Add functionality to list StatsBomb open competitions and available matches #363

UnravelSports · 2024-11-12T08:59:33Z

Hi!

While working on the docs I realized it wasn't very straightforward to see which competitions and matches are available in the StatsBomb open data repository, at least not from within Kloppy.

I have added functionality such that we can do:

from kloppy import statsbomb

statsbomb.list_open_competitions(detailed=True)
statsbomb.list_open_matches(223, 282, detailed=True)

A couple things to consider:

Both these functions return a pandas dataframe, but Kloppy has no explicit dependency on pandas. I have inserted a warning (similar to the one shown when doing dataset.to_df() if pandas has not been installed.
I have added a detailed (bool=False) parameter to both functions. Setting it to False will provide all available columns, leaving it to the default False will give us only the most relevant columns
I have moved the underlying functions to kloppy.infra.serializers.event.statsbomb.helpers. I'm not sure if this is desirable.
Because of point 1, we cannot explicitly state the return type of our functions, ie we cannot do the following:

def list_open_matches(
    competition_id: int, season_id: int, detailed: bool = False
) -> pd.DataFrame:

Instead we simply do:

def list_open_matches(
    competition_id: int, season_id: int, detailed: bool = False
):

UnravelSports · 2024-11-12T11:49:08Z

Just to add, if the basic functionality is approved I'll add some tests

probberechts · 2024-11-12T12:40:28Z

A few remarks:

I prefer the initial proposal of adding a list_open_data function that immediately retrieves all match ids for all competitions. It can have optional arguments to filter on a competition and / or season. With list_open_competitions and list_open_matches it's again a two-step operation to retrieve a certain match id.
StatsBomb has a great well-maintained Python API. Would it be an option to simply wrap their API?

def list_open_data(fmt="dataframe"):
    try:
        from statsbombpy import sb
    except ImportError:
        print("Please install the statsbombpy library to use this function.")
        return

    try:
        # Fetch all available competitions as a dictionary
        competitions = sb.competitions(fmt="dict")

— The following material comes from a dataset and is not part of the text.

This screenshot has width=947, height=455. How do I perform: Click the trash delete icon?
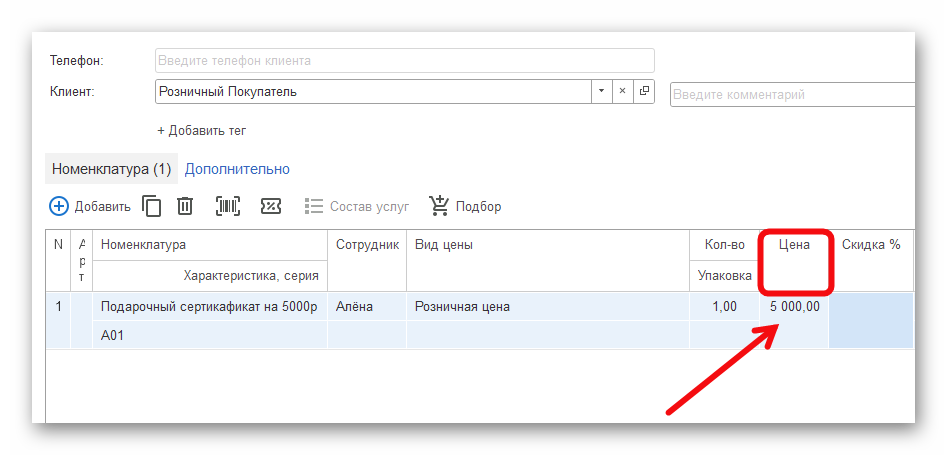[x=185, y=206]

        # Initialize an empty list to store DataFrames for matches
        all_matches = []

        # Loop through each competition and fetch matches using competition_id and season_id
        for competition in competitions.values():
            matches = sb.matches(
                competition_id=competition['competition_id'], 
                season_id=competition['season_id'],
                fmt=fmt
            )
            all_matches.append(matches)

        # Combine all matches into a single DataFrame
        if fmt == "dataframe":
            import pandas as pd
            combined_matches = pd.concat(all_matches, ignore_index=True)
            return combined_matches
        elif fmt == "dict":
            return all_matches
        else:
            raise ValueError("Invalid format. Use 'dataframe' or 'dict'.")

    except Exception as e:
        raise RuntimeError(f"An error occurred while fetching data: {e}")

# Example usage:
df = list_open_data(fmt="dataframe")
print(df.head())

UnravelSports · 2024-11-12T13:10:07Z

This seems fine to me too! I wasn't sure about relying on the sb package initially, but why not.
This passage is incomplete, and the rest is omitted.